Etwa 10.000 Menschen warten bundesweit auf eine Organspende – ihnen standen im vergangenen Jahr allerdings nur 955 Spender gegenüber. Angesichts dieser Diskrepanz hatte Gesundheitsminister Jens Spahn im Februar einen Gesetzentwurf vorgelegt, auf dessen Grundlage die Zahl der Organspender wieder steigen soll. Diese Diskussion nahm die SPD Großburgwedel am Mittwochabend im Amtshof zum Anlass für eine Podiumsdiskussion zu diesem Thema Organspende.

Spahn Vorschlag sieht unter anderem vor, den Transplantationsbeauftragten in Kliniken mehr Zeit zu geben und Krankenhäuser für Organspenden besser zu bezahlen. Zudem hatte der CDU-Politiker sich für eine doppelte Widerspruchslösung aus: Jeder könne sich dagegen entscheiden, zudem würden – im Falle eines fehlenden Widerspruchs – die Angehörigen gefragt.

Andreas Vietgen, Seelsorger an der Medizinischen Hochschule Hannover, Thela Wernstedt, Palliativärztin und SPD-Landtagsabgeordnete Niedersachsen, Andreas Hammerschmidt, Arzt und Sprecher der Arbeitsgemeinschaft der Sozialdemokraten im Gesundheitswesen (ASG) Niedersachsen, Ruth Denkhaus, Referentin am Zentrum für Gesundheitsethik und Martin Wrasmann, Pastoralreferent in der Katholischen Pfarrei St. Alfried, bildeten das qualitativ gut besetzte Podium für 45 Besucher interessiert folgten. Durch die Diskussion führte Sven Schwabe, Referent am Landesstützpunkt Hospizarbeit und Palliativversorgung Niedersachsen.

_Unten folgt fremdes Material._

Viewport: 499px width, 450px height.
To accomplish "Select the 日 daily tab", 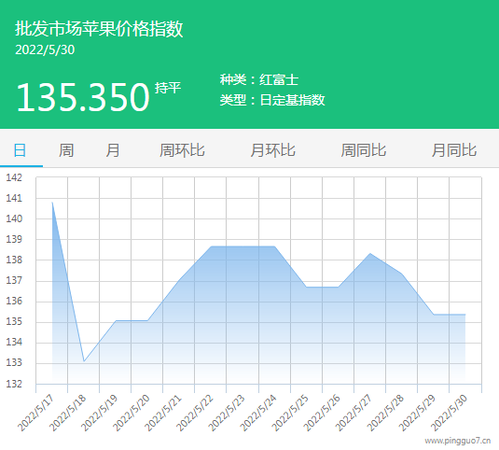I will 20,150.
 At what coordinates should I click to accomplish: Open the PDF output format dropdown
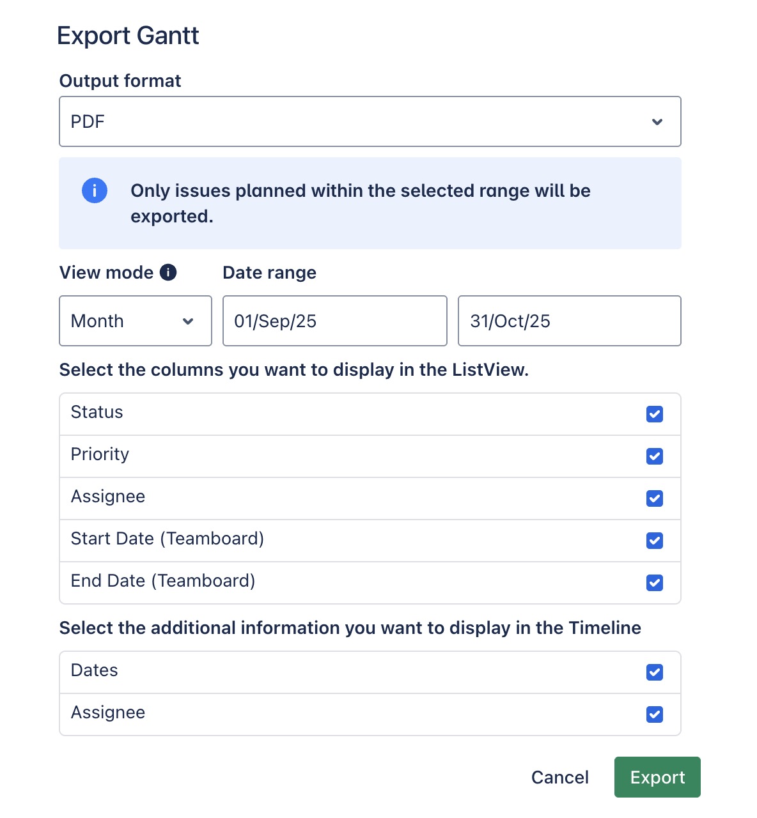tap(370, 121)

Pro oder kontra Widerspruchslösung, Bürgerpflicht, ja oder nein? Den Rahmen der Diskussion steckten Wrasmann und Vietgen ab. Dabei stellte der Pastoralreferent die moralische Verpflichtung zur Organspende jeden Einzelnen in den Vordergrund und verwies darauf, dass seine Tochter bereits zweimal eine Organspende erhalten haben. „Ohne gesellschaftlichen Druck geht es nicht“, ist seine Meinung. In Ländern wie Frankreich, Spanien, Niederlande oder Italien gilt die Widerspruchslösung: Jeder Bürger ist danach Organspender, es sei denn, er widerspricht ausdrücklich.

Vietgen argumentierte dagegen und meinte, der Wille des Patienten und dessen Angehörigen stehe an erster Stelle. Auch Denkhaus sprach sich gegen die Widerspruchslösung aus: Es gebe nicht nur eine moralische Ebene, sondern auch eine rechtliche, gesellschaftliche und ethische. Wernstedt erläuterte, wie eine Organspende in der Praxis aussieht und wies auf die ohnehin schwierige Situation für alle Beteiligten hin.

Eine kontroverse Debatte entspann sich über die Frage, ob nur der zum Empfänger werden kann, wer auch zum Spenden bereit sei. Dafür blieb den Podiumsteilnehmern durchaus Zeit, denn aus dem Publikum kamen nur wenige konkrete Fragen. Dazu gehörte jene nach einer Altersgrenze des Spenders. Generell gibt es keine, so die Antwort, das richtet sich allein nach dem Gesundheitszustand des Spenders.